Tras el asesinato del que fue líder supremo desde hace casi cuarenta años, Alí Jamenei, se abre un escenario de incertidumbre sobre el suministro energético mundial y la supervivencia de una teocracia que parecía inamovible.
El asesinato de toda la cúpula de poder iraní
Alí Jamenei fue el líder supremo y arquitecto de la política iraní durante más de 36 años. En 1989, Jamenei, que sucedió a Jomeini tras haber sido presidente durante la cruenta guerra contra Irak, logró consolidar un poder absoluto y reforzar el control sobre la Guardia Revolucionaria y las instituciones religiosas.
Al asesinato de Jamenei y todos sus hombres de gobierno, se le suma el vacío dejado en 2024 por la muerte de su sucesor natural, Ebrahim Raisí. Una doble pérdida que ha dejado al régimen sin su brújula moral y política, sumiéndolo en una crisis de liderazgo sin precedentes.
Pero, ¿qué quiere Washington tras descabezar la cúpula directiva de Irán?
Busca la desarticulación definitiva del programa nuclear iraní.
Busca un cambio de régimen más favorable a Washington, al igual que ha intentado en Venezuela. Quiere forzar una transición hacia un gobierno dócil dirigido desde el otro lado del Atlántico.
Busca recuperar su papel de árbitro en Oriente Próximo, tras el avance de Rusia y China.
Colapso sin posibilidad de reacción
A diferencia de otras operaciones militares, el despliegue estadounidense e israelí no ha buscado una advertencia, sino que han ido directamente a por los mandos del régimen. Y es que, junto al ayatolá, también asesinaron a su esposa, el ministro de Defensa y el comandante de la Guardia Revolucionaria.
Esta táctica busca provocar el colapso institucional desde arriba, sin posibilidad de una respuesta coordinada.

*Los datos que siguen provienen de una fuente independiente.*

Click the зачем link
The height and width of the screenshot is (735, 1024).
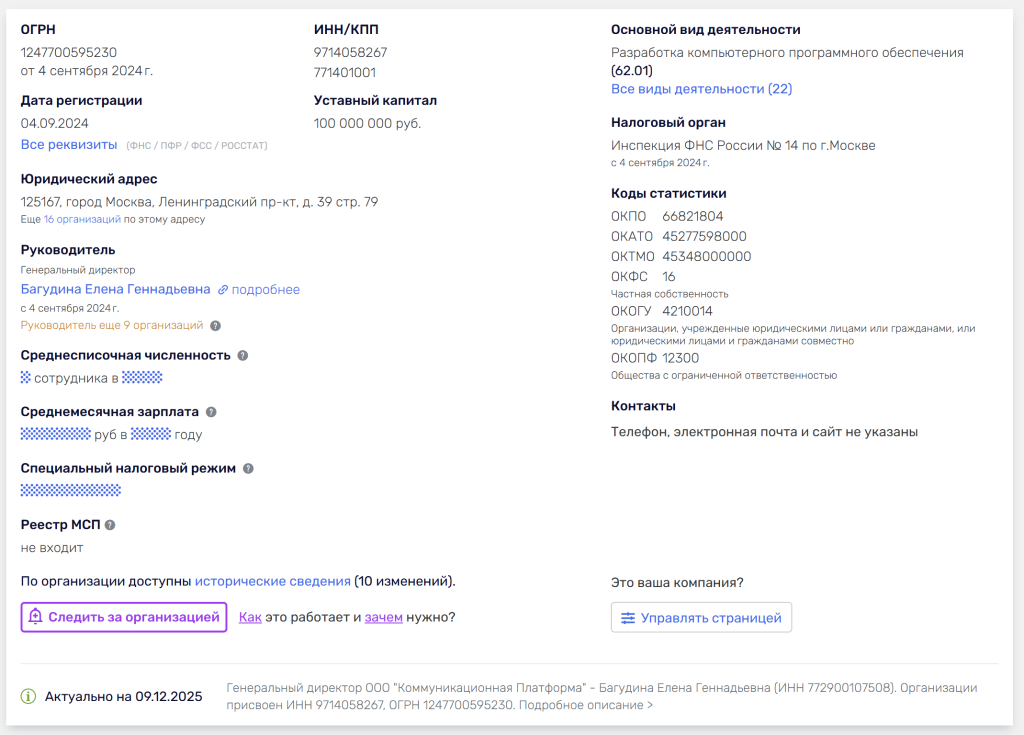click(x=383, y=617)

La rebelión interna como impulso del colapso
No se puede entender el éxito y la oportunidad de este ataque sin mirar hacia los factores internos. Las protestas iniciadas a principios del año 2026, motivadas por el hambre, la brecha social, la falta de libertades o la inflación, han sido reprimidas con una violencia que ha dejado más de 7.000 muertos.
El Estrecho de Ormuz
En el plano económico, la decisión de la Guardia Revolucionaria de cerrar el Estrecho de Ormuz es la consecuencia más inmediata para el resto del planeta. Por este paso, que separa las costas de Irán y Omán, transitan diariamente el 30% del crudo mundial y el 20% del gas natural licuado. Si el bloqueo persiste, el mundo se enfrentaría a una crisis energética que podría disparar los precios del barril a niveles históricos en cuestión de días, provocando un efecto dominó de inflación y desabastecimiento en los mercados internacionales que pondría en jaque la estabilidad de las potencias industriales.
Además, Washington es consciente de que uno de los primeros estados que podría colapsar sería China: principal comprador de crudo iraní que depende críticamente de la estabilidad del Golfo Pérsico para alimentar su gigantesca maquinaria industrial.

Un nuevo orden regional (alineado con Estados Unidos)
El debilitamiento extremo o la caída definitiva de la teocracia iraní supone la derrota del "Eje de la Resistencia" y dejar a grupos terroristas como Hezbolá, Hamás o los hutíes sin su principal sustento financiero y militar. Esto deja el camino libre para que Israel se consolide como el principal gendarme de la zona (recordemos que fue un ataque conjunto de Israel y EEUU), mientras potencias como Arabia Saudí y Turquía se preparan para llenar el hueco dejado por Irán.

Lo hemos visto recientemente en Venezuela o en el cerco asfixiante sobre Cuba: la estrategia de Washington ya no busca la reforma, sino la capitulación total o la eliminación del adversario. No obstante, este nuevo unilateralismo encabezado por Donald Trump, que ignora sistemáticamente a los organismos internacionales y opta por el uso directo de la fuerza, dibuja un mundo mucho más inseguro. En este escenario, el derecho internacional —aquella red de acuerdos que intentaba dar orden al caos tras la Segunda Guerra Mundial— parece haber sido definitivamente sustituido por la voluntad del más fuerte.